WHAT YOU NEED TO DO:
Retype, word for word, every line starting at the line with "The height and" and ending with the final line of the entries; skip the pictures.

----- INPUT FOR THIS TASK -----

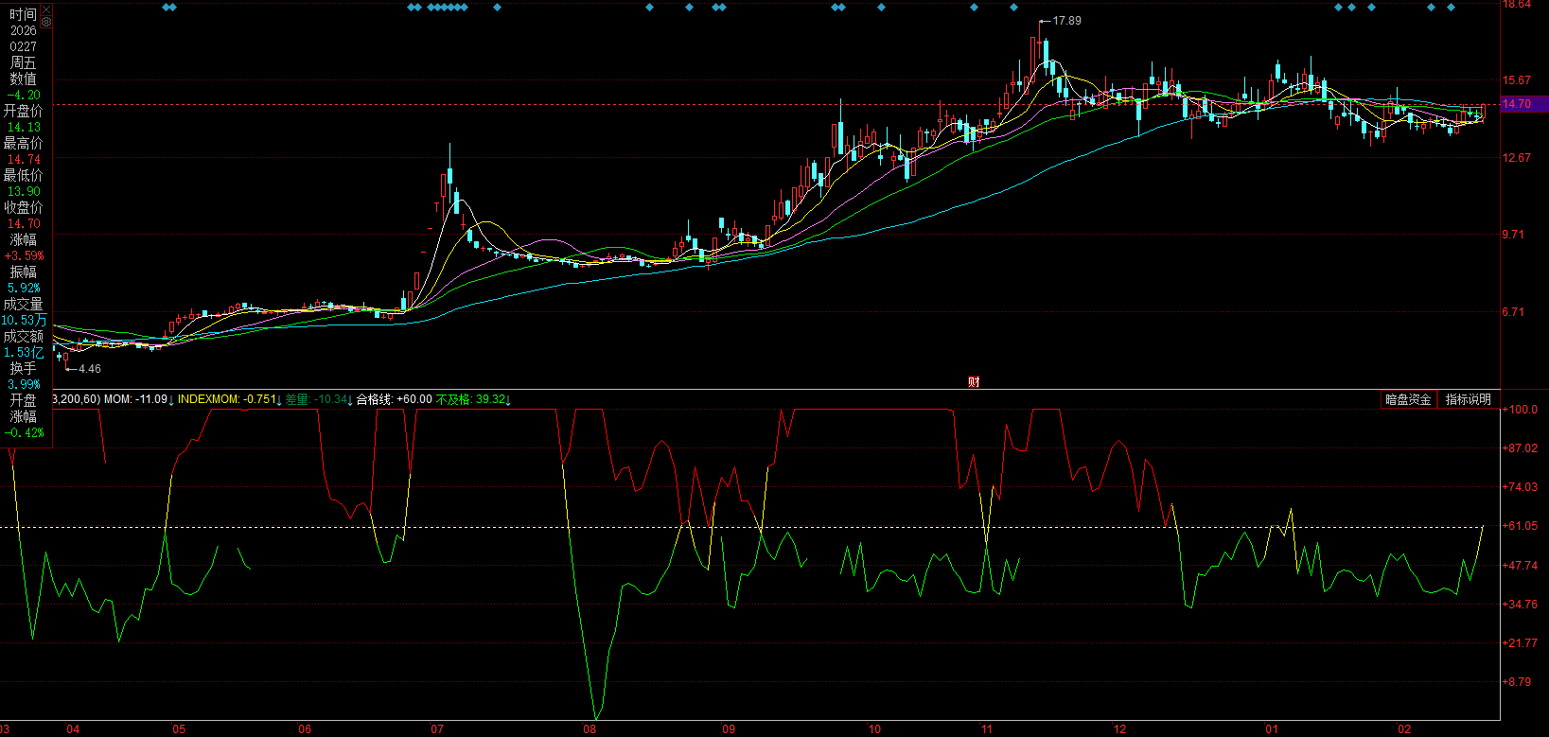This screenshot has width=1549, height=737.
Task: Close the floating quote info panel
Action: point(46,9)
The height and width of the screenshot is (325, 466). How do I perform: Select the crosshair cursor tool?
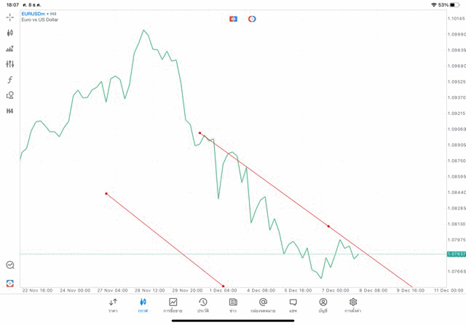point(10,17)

-----

EXERCISE RESULT:
The height and width of the screenshot is (325, 466). How do I perform: Select the crosshair cursor tool?
point(10,17)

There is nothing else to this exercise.